Question

Solve the following equations:
$x^2+y^2-z^2=21$,
$3xz+3yz-2xy=18$,
$x+y-z=5$.

• A. $(2,3,5)$
• B. $(3,4,2)$
• C. $(1,2,5)$
• D. $(2,5,3)$

Answer 1

Answer: (B)

$(3,4,2)$

Given equations are $x^2+y^2-z^2=21$ ......(i),

$3xz+3yz-2xy=18$

$\Rightarrow 3z(x+y)-2xy=18$ ........(ii)

and $x+y-z=5$

$\Rightarrow x+y=z+5$ ..........(iii)

$\Rightarrow x^2+y^2+2xy=z^2+25+10z\Rightarrow x^2+y^2-z^2+2xy=25+10z\Rightarrow 21+2xy=25+10z\Rightarrow 2xy=4+10z$ .........(iv)

On susbstituting (iii) and (iv) in (ii), we have

$3z(z+5)-(4+10z)=18\Rightarrow 3z^2+5z-22=0\Rightarrow 3z^2-6z+11z-22=0\Rightarrow 3z(z-2)+11(z-2)=0\Rightarrow (3z+11)(z-2)=0\Rightarrow z=2,-\frac{11}{3}$

Substituting $z$ in (i) and (iii),

(1) $z=2$

$x^2+y^2-4=21\Rightarrow x^2+y^2=25$ ........(a)

$x+y-2=5\Rightarrow x+y=7\Rightarrow y=7-x$ ...........(b)

Solving (a) and (b)

$x^2+49+x^2-14x=252x^2-14x+24=0x^2-7x+12=0x^2-4x-3x+12=0\Rightarrow (x-3)(x-4)=0x=3,4$

WE have $y=7-x$

$\Rightarrow y=4,3$

(2) $z=-\frac{11}{3}$

Substituting in (i) and (iii), we get

$x^2+y^2-\frac{121}{9}=21\Rightarrow 9x^2+9y^2=310$ ..........(c)
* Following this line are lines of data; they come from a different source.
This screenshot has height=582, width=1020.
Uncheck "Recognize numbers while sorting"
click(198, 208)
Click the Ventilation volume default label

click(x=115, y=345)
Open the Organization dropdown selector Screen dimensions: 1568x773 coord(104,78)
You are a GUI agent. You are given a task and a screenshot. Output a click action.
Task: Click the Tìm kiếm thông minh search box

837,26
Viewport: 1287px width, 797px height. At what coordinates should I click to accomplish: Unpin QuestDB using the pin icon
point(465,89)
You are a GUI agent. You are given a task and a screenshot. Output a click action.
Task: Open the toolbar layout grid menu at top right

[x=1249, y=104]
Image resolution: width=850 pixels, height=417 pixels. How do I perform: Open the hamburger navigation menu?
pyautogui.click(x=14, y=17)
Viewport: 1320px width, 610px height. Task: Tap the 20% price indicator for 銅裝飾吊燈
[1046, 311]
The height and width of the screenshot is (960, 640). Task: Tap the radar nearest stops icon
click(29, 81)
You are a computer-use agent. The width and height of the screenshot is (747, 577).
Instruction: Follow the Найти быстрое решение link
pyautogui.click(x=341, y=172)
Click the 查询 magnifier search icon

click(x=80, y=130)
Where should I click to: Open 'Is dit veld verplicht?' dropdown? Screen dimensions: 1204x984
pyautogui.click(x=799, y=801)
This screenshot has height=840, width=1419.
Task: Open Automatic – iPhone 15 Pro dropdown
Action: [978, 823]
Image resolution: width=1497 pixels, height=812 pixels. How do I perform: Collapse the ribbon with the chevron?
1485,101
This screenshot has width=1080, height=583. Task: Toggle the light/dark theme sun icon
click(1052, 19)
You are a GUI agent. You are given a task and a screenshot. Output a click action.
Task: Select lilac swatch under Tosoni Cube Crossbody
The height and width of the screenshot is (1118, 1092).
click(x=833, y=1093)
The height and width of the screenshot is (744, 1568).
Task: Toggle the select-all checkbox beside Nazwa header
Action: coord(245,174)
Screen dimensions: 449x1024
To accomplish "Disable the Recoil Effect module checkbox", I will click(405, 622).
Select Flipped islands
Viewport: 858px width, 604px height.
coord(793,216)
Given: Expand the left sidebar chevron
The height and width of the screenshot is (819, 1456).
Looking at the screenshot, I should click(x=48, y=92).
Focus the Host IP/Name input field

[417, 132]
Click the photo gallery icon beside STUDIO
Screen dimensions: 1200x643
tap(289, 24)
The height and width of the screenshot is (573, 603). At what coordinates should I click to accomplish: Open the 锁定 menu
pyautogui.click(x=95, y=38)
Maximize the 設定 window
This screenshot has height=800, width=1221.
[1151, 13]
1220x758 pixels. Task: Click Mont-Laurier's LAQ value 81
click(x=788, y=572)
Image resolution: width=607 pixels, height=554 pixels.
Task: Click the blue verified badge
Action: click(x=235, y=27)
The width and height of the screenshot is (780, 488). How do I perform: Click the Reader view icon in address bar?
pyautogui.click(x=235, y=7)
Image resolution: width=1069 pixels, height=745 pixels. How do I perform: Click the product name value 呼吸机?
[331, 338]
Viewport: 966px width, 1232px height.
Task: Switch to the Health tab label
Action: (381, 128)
$x+y=5-\frac{11}{3}\Rightarrow 3x+3y=4\Rightarrow y=\frac{4-3x}{3}$ ........(d)

Solving (c) and (d), we get

$9x^2+9{\left(\frac{4-3x}{3}\right)}^2=310\Rightarrow 9x^2+16+9x^2-24x-310=0\Rightarrow 18x^2-24x-294=0\Rightarrow 6x^2-8x-98=0\Rightarrow x=\frac{8\pm \sqrt{64-4\left(6\right)(-98)}}{12}=\frac{8\pm \sqrt{2416}}{12}\Rightarrow x=\frac{8\pm 4\sqrt{151}}{12}=\frac{2\pm \sqrt{151}}{3}$

We have $y=\frac{4-3x}{3}$

$\Rightarrow y=\frac{4}{3}-x\Rightarrow y=\frac{4}{3}-\left(\frac{2\pm \sqrt{151}}{3}\right)\Rightarrow y=\frac{2\mp \sqrt{151}}{3}$

So, the values of $x$ are $3,4,\frac{2\pm \sqrt{151}}{3}$ values of $y$ are $4,3,\frac{2\mp \sqrt{151}}{3}$ and value sof $z$ are $2,-\frac{11}{3}$.